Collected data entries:
[Start of section]

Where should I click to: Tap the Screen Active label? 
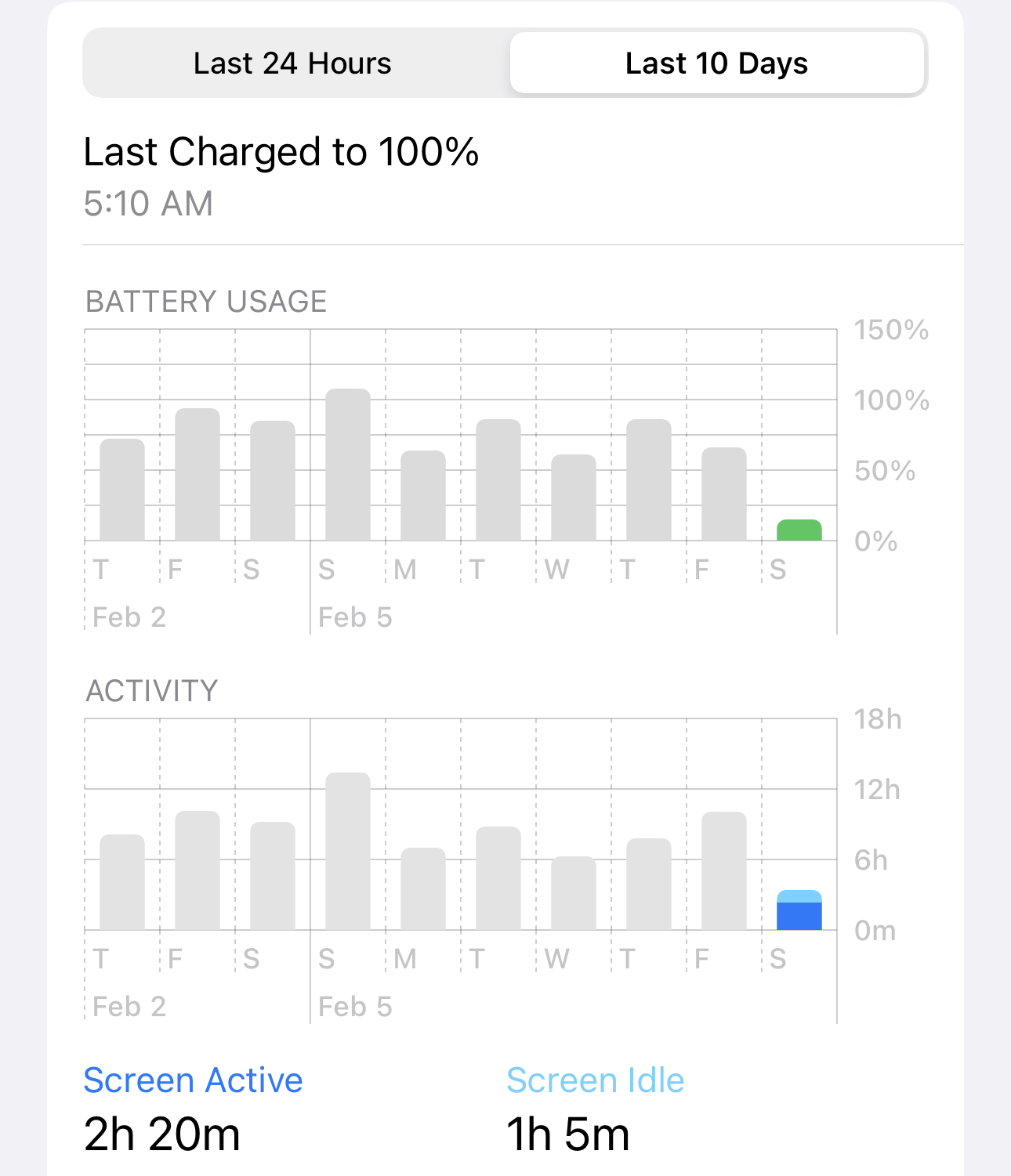(x=193, y=1080)
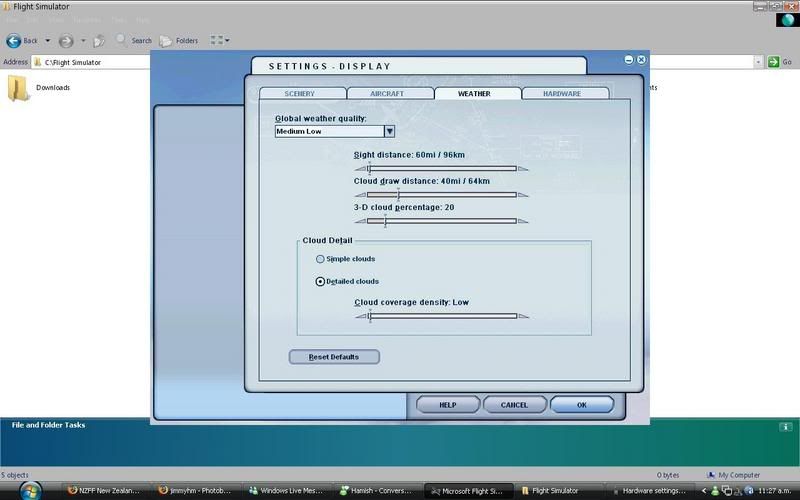Click the Sight distance slider track
Screen dimensions: 800x500
[440, 169]
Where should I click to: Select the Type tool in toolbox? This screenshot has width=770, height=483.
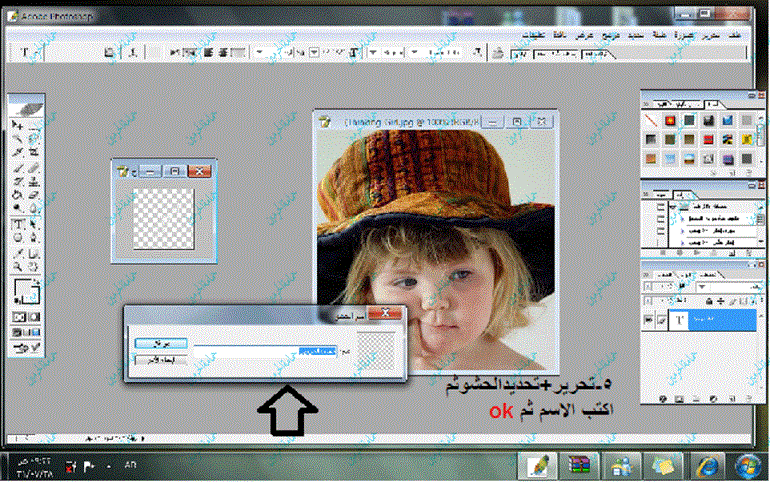17,225
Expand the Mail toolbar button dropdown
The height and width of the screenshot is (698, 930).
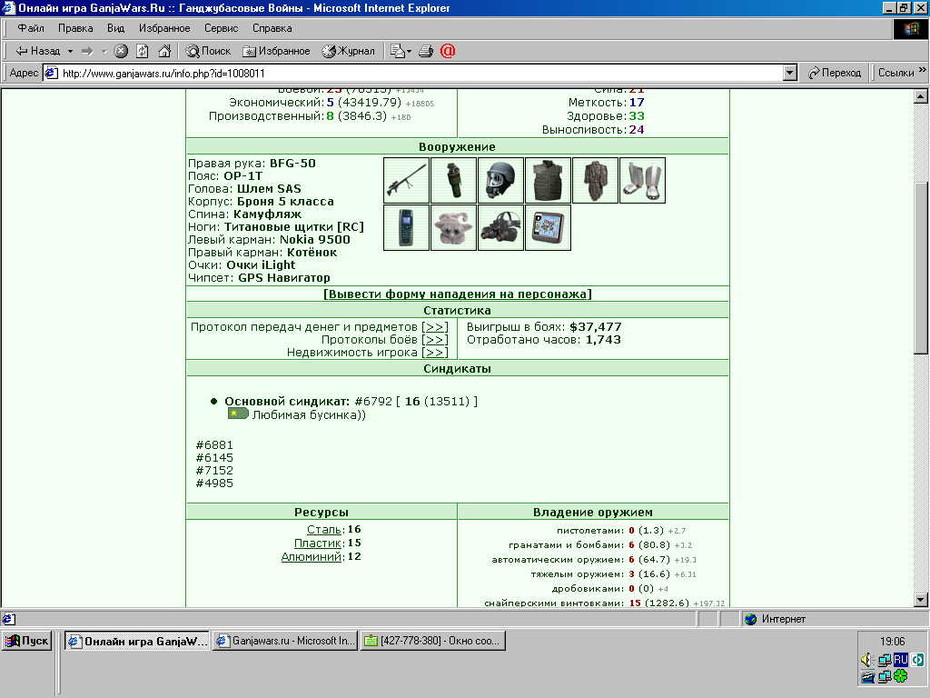click(x=409, y=52)
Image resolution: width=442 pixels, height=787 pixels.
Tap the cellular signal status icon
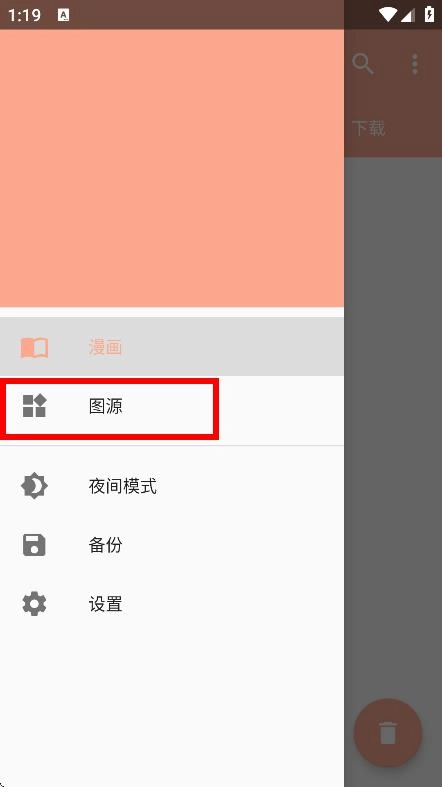click(x=407, y=15)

[End of section]

Above are the records. Copy exactly, and only, the lines from the line containing "Expand the Mail toolbar button dropdown" through the last one, omitting any pictures.

Expand the Mail toolbar button dropdown
The height and width of the screenshot is (698, 930).
click(x=409, y=52)
Image resolution: width=442 pixels, height=787 pixels.
Tap the cellular signal status icon
click(x=407, y=15)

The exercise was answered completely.